Haben Sie das Thema Ausland abgehakt?
Es ist nie zu spät, doch ich werde derzeit bei der Armee auf das Berufsleben vorbereitet. Ich habe mir in Luxemburg etwas aufgebaut. Die Überlegungen gibt es zwar weiterhin, allerdings denke ich immer weniger darüber nach. Wenn mein Vertrag in Hesperingen ausläuft, bin ich 31 Jahre alt. Normalerweise wechselt man dann nicht mehr ins Ausland.
Wie sieht es mit der Nationalmannschaft aus? Sie haben zwar seit 2017 kein Länderspiel mehr bestritten, wurden im vergangenen Jahr aber nochmals nominiert …

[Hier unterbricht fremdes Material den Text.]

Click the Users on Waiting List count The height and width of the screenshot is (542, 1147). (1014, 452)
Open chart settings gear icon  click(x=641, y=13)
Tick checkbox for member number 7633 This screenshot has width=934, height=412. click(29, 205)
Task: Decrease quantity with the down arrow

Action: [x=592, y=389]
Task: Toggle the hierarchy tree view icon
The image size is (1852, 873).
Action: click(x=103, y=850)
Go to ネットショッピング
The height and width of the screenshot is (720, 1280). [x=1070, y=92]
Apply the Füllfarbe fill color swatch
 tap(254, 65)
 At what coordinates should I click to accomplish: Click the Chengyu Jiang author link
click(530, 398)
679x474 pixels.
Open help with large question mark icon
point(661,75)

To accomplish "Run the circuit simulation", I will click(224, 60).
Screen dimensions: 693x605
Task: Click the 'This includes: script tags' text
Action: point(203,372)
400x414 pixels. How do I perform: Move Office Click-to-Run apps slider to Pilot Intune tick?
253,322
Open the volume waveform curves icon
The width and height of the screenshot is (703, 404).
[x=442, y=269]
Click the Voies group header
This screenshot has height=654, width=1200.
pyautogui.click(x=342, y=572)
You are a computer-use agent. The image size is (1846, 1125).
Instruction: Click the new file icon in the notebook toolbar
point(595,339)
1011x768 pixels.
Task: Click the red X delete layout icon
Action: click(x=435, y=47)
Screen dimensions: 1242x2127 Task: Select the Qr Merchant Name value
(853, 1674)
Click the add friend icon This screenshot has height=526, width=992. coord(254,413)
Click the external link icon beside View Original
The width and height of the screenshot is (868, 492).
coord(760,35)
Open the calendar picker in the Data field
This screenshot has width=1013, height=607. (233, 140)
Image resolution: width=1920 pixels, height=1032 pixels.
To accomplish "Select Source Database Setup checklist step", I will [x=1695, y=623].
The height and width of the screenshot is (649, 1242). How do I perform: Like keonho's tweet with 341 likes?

Die Konkurrenz ist enorm. Ich verstehe Luc Holtz. Die Spieler, die bei ausländischen Clubs aktiv sind, haben Priorität. Es gibt ja sogar Verteidiger, die Profis sind und zuletzt dennoch nicht nominiert wurden. Nationalspieler aus der BGL Ligue sterben aus. Ich kann den Weg des Nationaltrainers nachvollziehen, muss aber sagen, dass manche luxemburgischen Clubs in einigen ausländischen Ligen mithalten könnten. In der Saisonvorbereitung haben wir gegen den deutschen Drittligisten Saarbrücken (2:2), Zweitligist Braunschweig (1:0) und den französischen Drittligisten Sedan (1:1) gute Leistungen gezeigt. Auch Düdelingen beweist gerade gegen Profiteams, dass Mannschaften aus Luxemburg auf internationalem Niveau bestehen können.
Welche persönlichen Ziele haben Sie noch?
Nationalspieler aus der BGL Ligue sterben aus.
Vergangene Saison habe ich meinen ersten Meistertitel gewonnen, durch den ich auf den Geschmack gekommen bin. Ich will das so oft wie möglich wiederholen. Hoffentlich war es nicht der letzte Titel.